We Are No Longer Lying, Cheating, Running Away, Deceiving, Supplanting Jacob—We Are Holy, Righteous, Innocent, Forgiven, Justified, Sanctified, Children of God Named Israel

This is the game-changer that’s a name-changer. And who could have seen it coming? For this is more than a night on the banks of the Jaccok river. This is the night wed to the darkness that brooded from noon till three on the day we finally defeated God for good. We wrestle Him down in the mire of Jerusalem mud and pin Him to the execution tree with flesh-piercing iron. We who grabbed our brother’s heel on the way out of the womb grab the heel of our Brother and raise the hammer high. Sinners against the Savior. Men against God. Jacob against Jesus. All of us against all of Him.

And we defeat God. Oh the depths of the wise foolishness of the Lord who lets us have our way with Him. There is no God like you. Search if you will the highways and byways of every religion of the world and report back to me which of them has a God who loves his people so much He loses to them that they might win in Him. There is no God like the God of the Friday we call good. Wrestling Friday. Fighting Friday. The Friday that God shows us what he’s really made of—fathomless mercy and limitless love.

That little enigmatic story Moses tucked into Genesis 32 is the Gospel that shatters all expectations. A God who comes to man as a man. A sinner who fights with the Savior. A God who wills Himself to be bested by a creature. A creature who is re-named, re-blessed, redeemed in the victorious defeat of the God who is love.

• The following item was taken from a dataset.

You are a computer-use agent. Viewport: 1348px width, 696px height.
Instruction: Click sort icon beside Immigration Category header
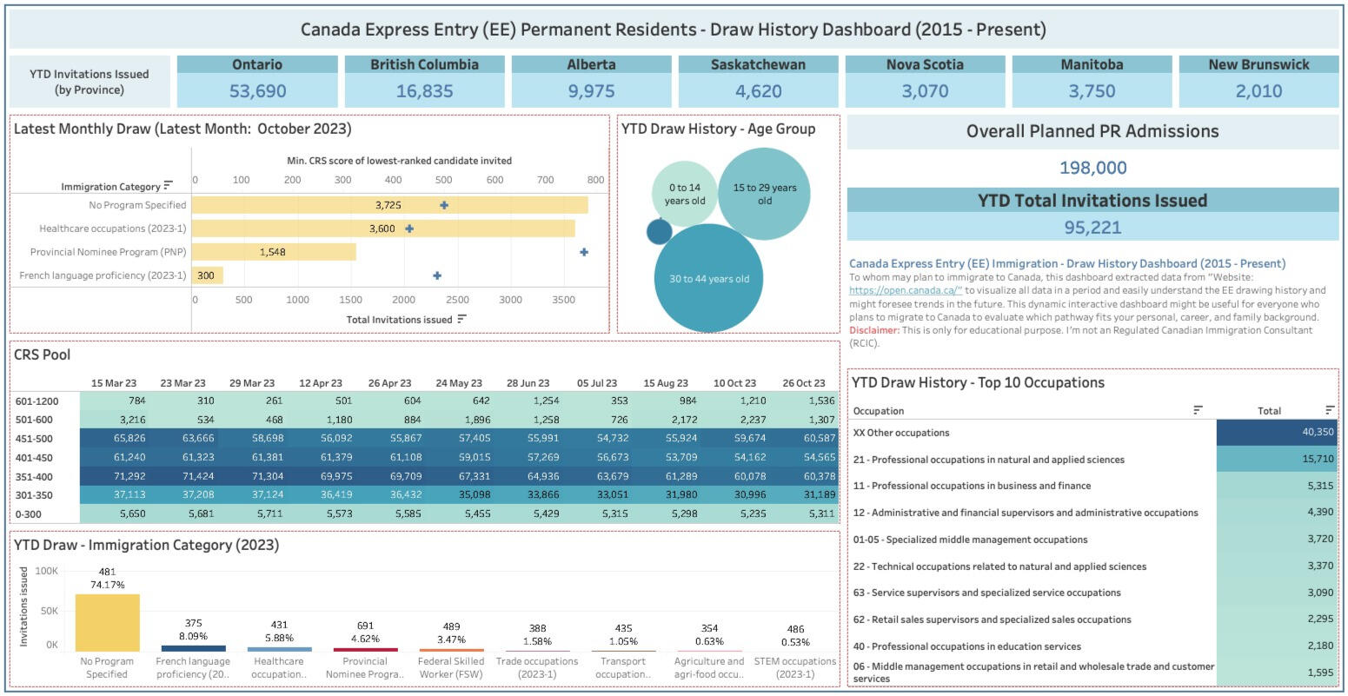(168, 185)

If you wish to know the depths of the mercy of our God, look no further than this fight. Here is a God who gives up everything to give us everything. Here is the God who loses all that we might gain all. Here is the Lord who has nothing up his sleeve but a heart that pulses with blood that is willing to be shed for those He calls His brothers. In Him, we see God face to face. And from that face beams brightly the light of salvation that shines on the night we defeated the God who wins us by losing.